■ Exercise directions ■
Format the lines from the first one through the line containing "coord(24,399)" as a numbered list, skipping blank lines and omitting the pictures.

───── Information given ─────

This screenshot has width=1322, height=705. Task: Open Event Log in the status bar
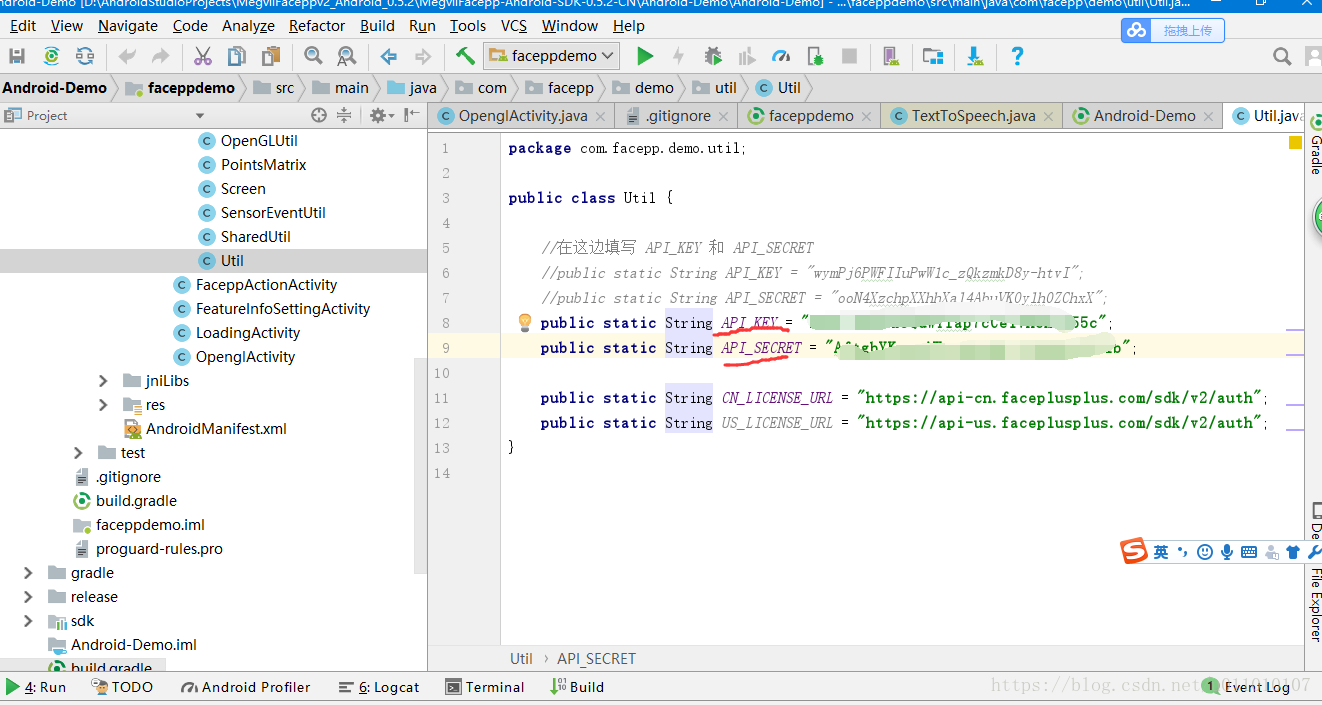[x=1256, y=687]
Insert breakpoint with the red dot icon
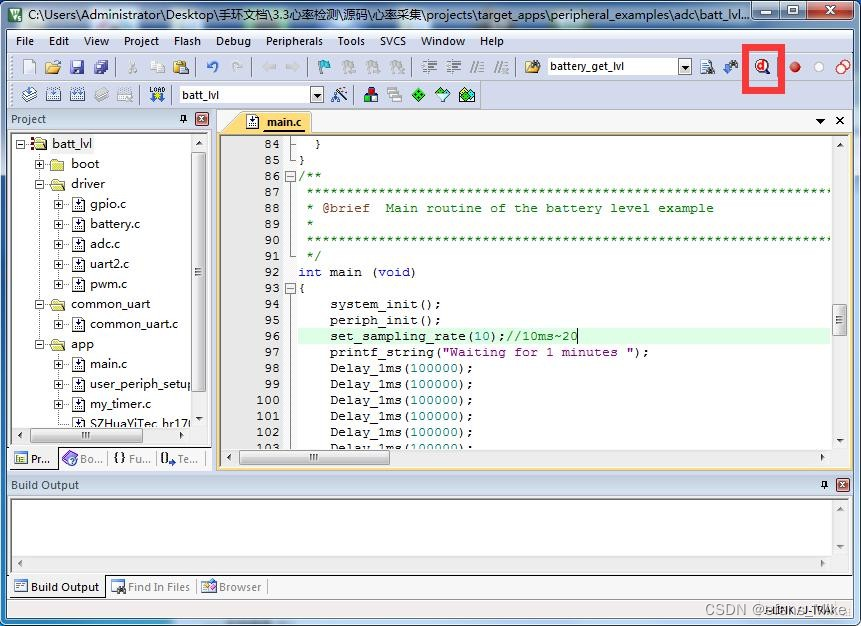Viewport: 861px width, 626px height. point(795,67)
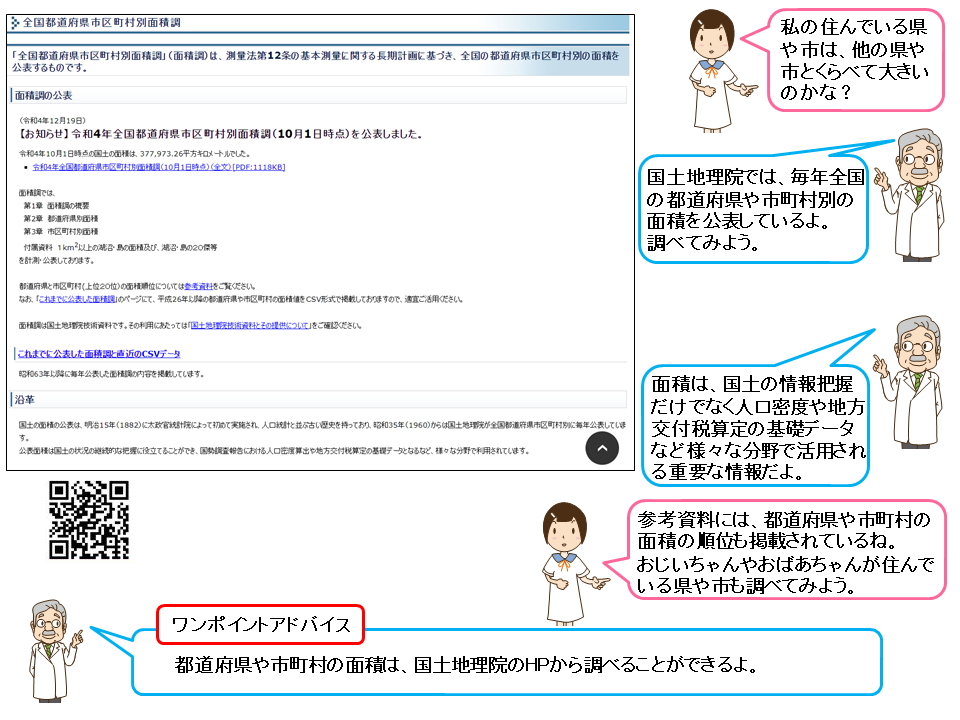Select the 沿革 section heading

coord(24,399)
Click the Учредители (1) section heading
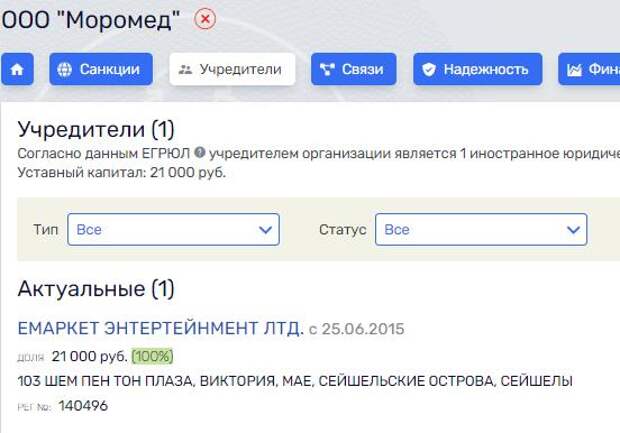This screenshot has width=620, height=433. click(96, 129)
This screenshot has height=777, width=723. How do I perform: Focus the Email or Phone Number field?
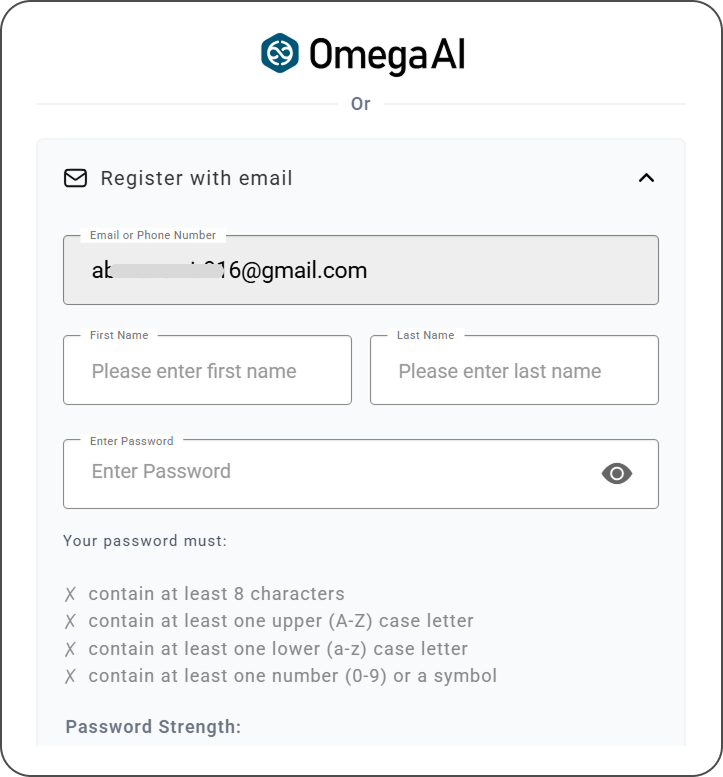360,270
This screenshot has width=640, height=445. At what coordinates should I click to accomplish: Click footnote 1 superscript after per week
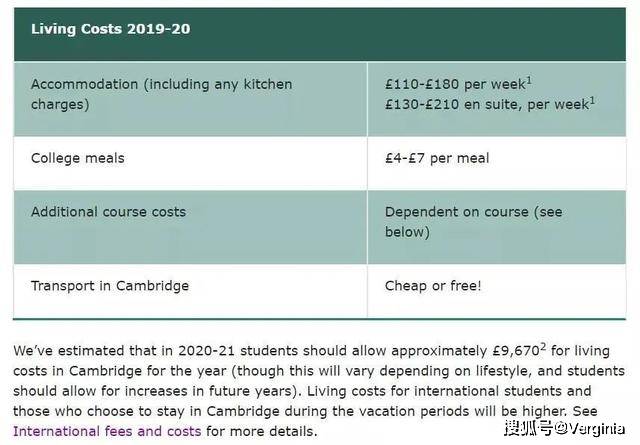pyautogui.click(x=529, y=80)
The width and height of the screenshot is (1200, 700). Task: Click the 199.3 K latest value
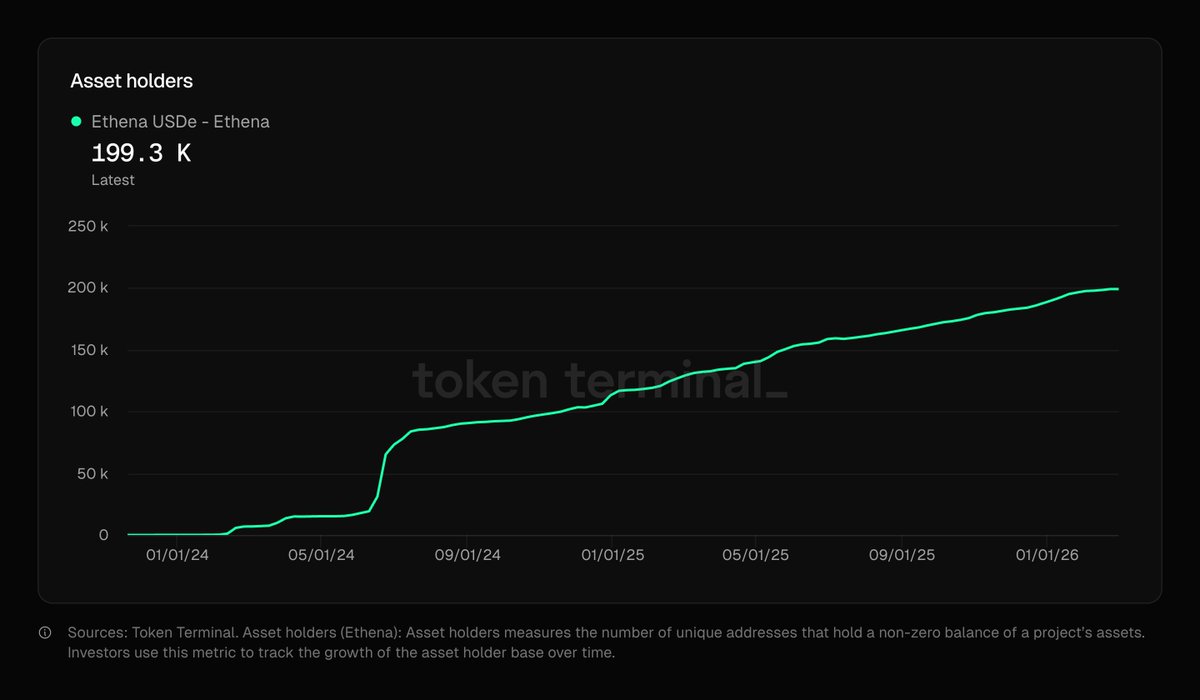[x=141, y=154]
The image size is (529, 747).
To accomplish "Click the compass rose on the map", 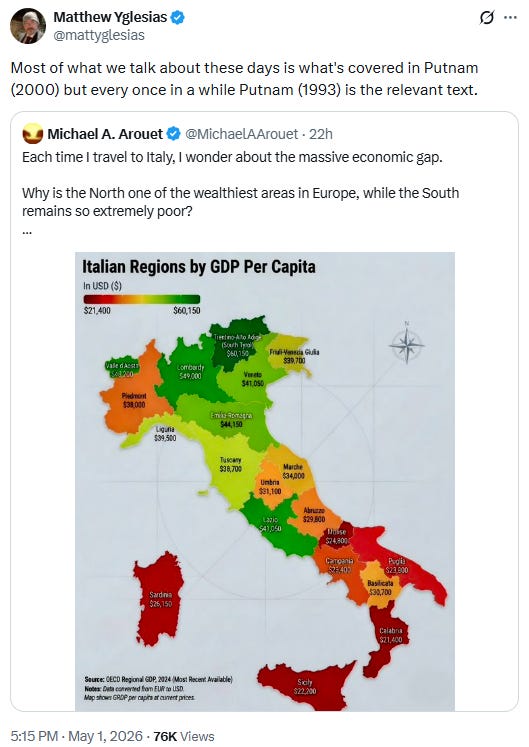I will point(406,344).
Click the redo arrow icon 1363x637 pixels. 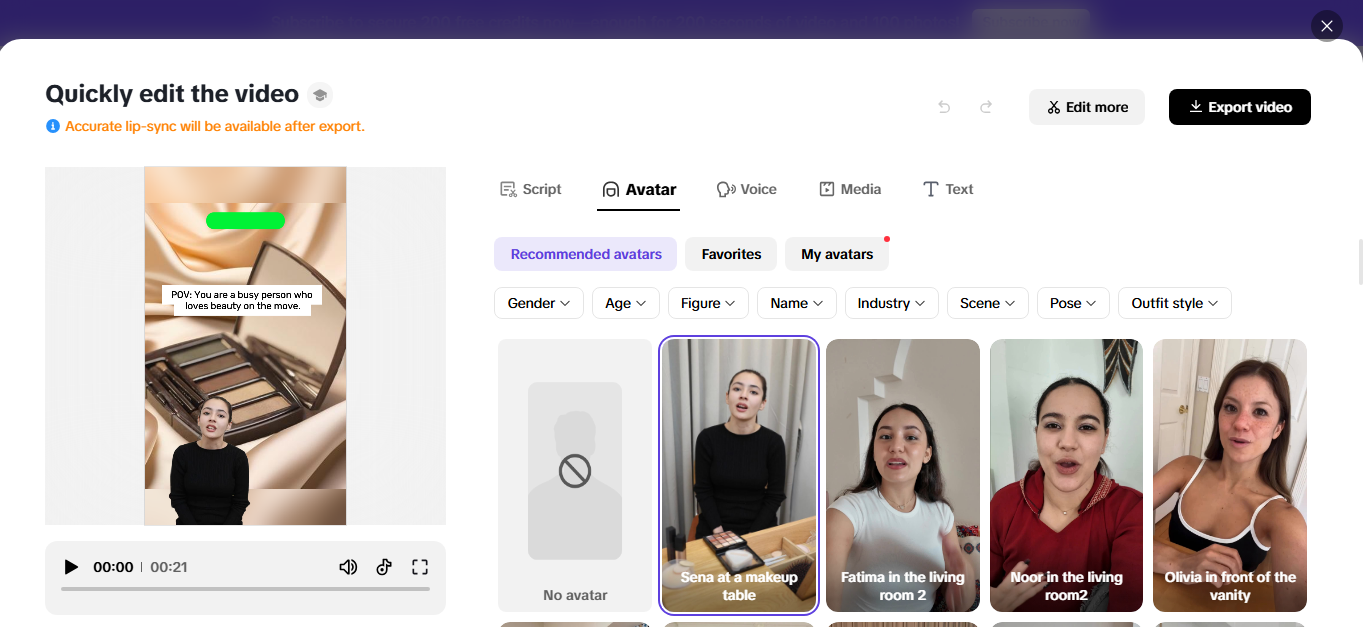point(985,106)
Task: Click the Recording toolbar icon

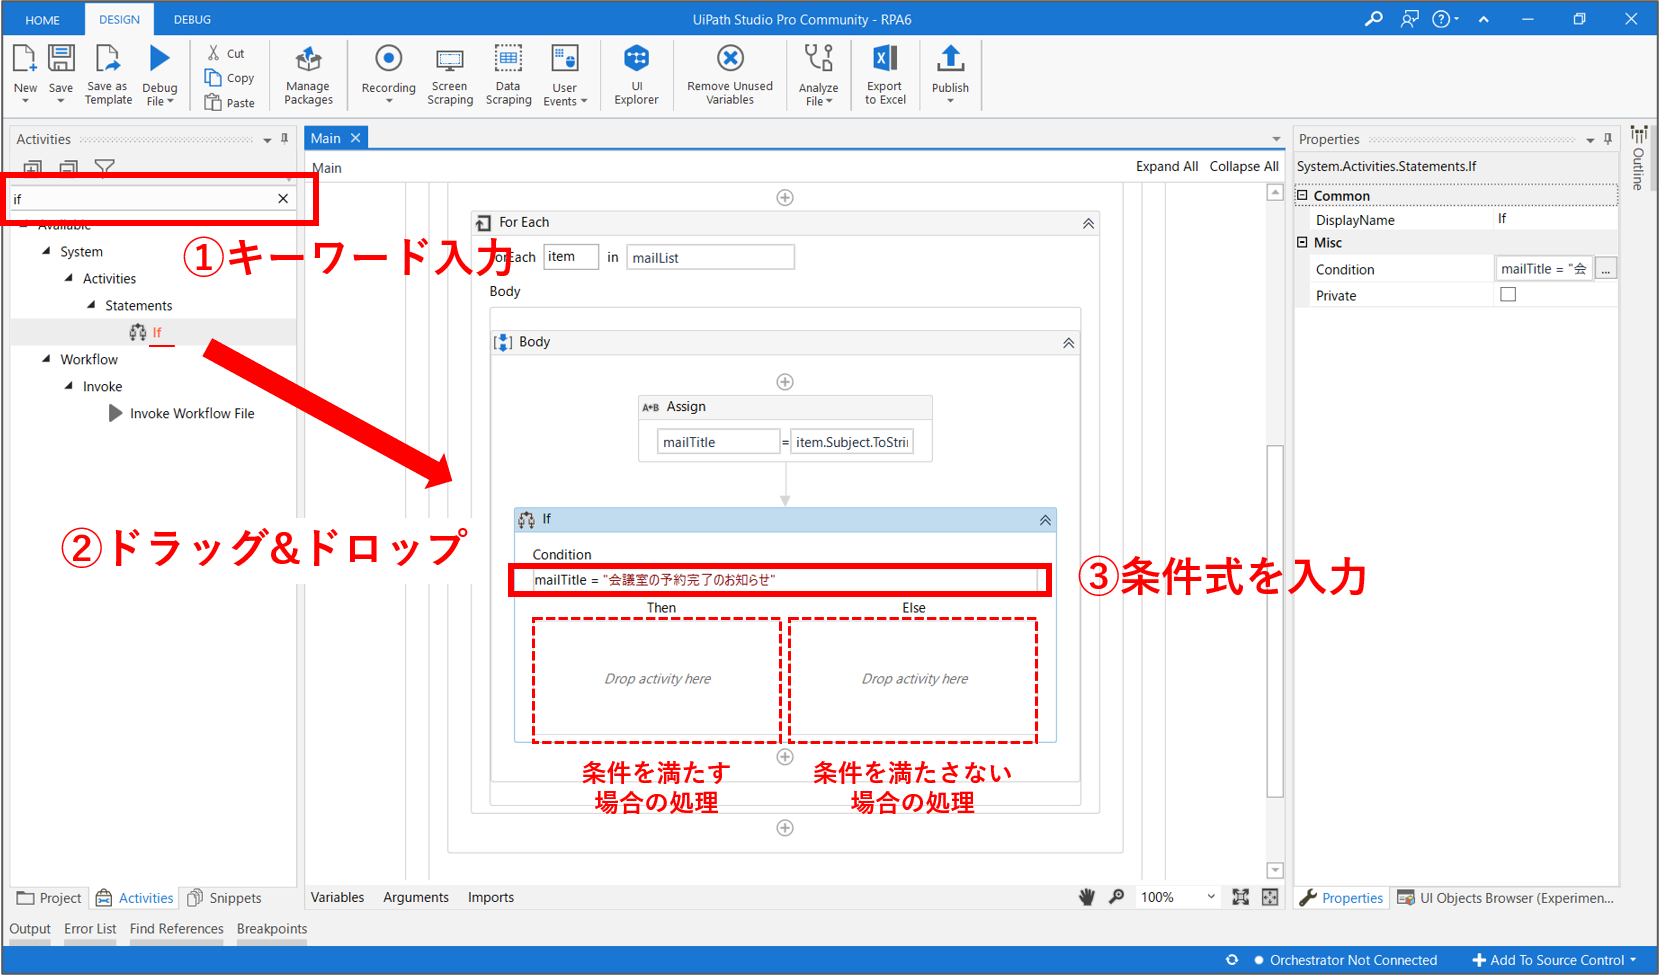Action: (x=388, y=60)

─────

■ Correct response ■
1. This screenshot has width=1322, height=705. Task: Open Event Log in the status bar
2. [x=1256, y=687]
3. Insert breakpoint with the red dot icon
4. Viewport: 861px width, 626px height. point(795,67)
5. Select the 沿革 section heading
6. coord(24,399)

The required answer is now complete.